Recast every row from the one containing "Tolna - teol.hu (26, 2320)" down to the one containing "magyarnemzet.hu (28, 2355)", both included, as a numbered list with no blank lines.

━━━━━ Exercise input ━━━━━

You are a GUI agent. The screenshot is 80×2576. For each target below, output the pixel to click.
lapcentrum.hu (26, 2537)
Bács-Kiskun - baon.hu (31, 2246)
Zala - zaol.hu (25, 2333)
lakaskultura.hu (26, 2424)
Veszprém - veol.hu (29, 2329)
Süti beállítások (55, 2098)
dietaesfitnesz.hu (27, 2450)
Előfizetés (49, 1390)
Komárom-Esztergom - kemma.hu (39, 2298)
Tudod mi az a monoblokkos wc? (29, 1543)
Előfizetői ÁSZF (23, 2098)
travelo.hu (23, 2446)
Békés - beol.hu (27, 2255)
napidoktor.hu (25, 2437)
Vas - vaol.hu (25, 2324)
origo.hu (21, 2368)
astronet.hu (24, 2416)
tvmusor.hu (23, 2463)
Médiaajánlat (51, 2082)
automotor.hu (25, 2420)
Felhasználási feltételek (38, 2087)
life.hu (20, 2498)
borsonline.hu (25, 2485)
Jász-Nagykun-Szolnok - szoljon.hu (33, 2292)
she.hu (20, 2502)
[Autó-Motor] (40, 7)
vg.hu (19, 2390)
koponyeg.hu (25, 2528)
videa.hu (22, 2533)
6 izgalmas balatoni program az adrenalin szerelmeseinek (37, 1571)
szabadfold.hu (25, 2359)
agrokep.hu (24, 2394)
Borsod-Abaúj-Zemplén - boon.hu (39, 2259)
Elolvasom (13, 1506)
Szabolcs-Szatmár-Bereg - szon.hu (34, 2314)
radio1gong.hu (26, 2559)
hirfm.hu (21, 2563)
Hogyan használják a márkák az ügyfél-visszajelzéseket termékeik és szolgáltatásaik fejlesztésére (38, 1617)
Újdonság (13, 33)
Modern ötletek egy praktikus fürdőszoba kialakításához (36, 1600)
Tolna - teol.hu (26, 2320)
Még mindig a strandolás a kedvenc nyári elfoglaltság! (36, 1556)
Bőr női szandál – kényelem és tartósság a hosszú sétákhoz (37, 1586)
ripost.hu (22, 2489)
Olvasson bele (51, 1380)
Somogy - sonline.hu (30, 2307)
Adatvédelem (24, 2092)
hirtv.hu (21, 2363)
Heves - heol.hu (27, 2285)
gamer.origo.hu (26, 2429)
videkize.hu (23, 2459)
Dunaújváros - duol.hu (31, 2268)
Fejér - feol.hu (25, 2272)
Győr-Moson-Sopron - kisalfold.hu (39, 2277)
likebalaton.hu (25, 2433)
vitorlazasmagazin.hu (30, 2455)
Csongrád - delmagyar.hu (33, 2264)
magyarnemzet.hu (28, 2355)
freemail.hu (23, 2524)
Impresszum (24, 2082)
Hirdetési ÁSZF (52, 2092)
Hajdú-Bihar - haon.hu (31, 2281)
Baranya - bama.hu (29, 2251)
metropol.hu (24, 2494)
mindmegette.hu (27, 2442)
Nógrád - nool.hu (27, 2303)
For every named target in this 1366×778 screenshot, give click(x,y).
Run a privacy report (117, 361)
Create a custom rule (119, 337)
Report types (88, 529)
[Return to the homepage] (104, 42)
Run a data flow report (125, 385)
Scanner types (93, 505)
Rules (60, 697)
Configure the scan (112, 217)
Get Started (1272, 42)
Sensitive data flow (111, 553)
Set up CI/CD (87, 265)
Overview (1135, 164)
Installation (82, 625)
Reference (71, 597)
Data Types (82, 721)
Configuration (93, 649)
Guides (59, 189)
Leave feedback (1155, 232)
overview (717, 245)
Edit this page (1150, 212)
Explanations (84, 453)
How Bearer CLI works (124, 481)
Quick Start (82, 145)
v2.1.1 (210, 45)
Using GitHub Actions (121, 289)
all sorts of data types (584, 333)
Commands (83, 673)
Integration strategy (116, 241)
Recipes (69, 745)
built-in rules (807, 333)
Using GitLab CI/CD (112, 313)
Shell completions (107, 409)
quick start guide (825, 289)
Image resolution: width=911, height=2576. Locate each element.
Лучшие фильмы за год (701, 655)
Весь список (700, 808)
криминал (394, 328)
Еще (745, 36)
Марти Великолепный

━━━━━

**Output:**
1. Tolna - teol.hu (26, 2320)
2. Még mindig a strandolás a kedvenc nyári elfoglaltság! (36, 1556)
3. Bőr női szandál – kényelem és tartósság a hosszú sétákhoz (37, 1586)
4. ripost.hu (22, 2489)
5. Olvasson bele (51, 1380)
6. Somogy - sonline.hu (30, 2307)
7. Adatvédelem (24, 2092)
8. hirtv.hu (21, 2363)
9. Heves - heol.hu (27, 2285)
10. gamer.origo.hu (26, 2429)
11. videkize.hu (23, 2459)
12. Dunaújváros - duol.hu (31, 2268)
13. Fejér - feol.hu (25, 2272)
14. Győr-Moson-Sopron - kisalfold.hu (39, 2277)
15. likebalaton.hu (25, 2433)
16. vitorlazasmagazin.hu (30, 2455)
17. Csongrád - delmagyar.hu (33, 2264)
18. magyarnemzet.hu (28, 2355)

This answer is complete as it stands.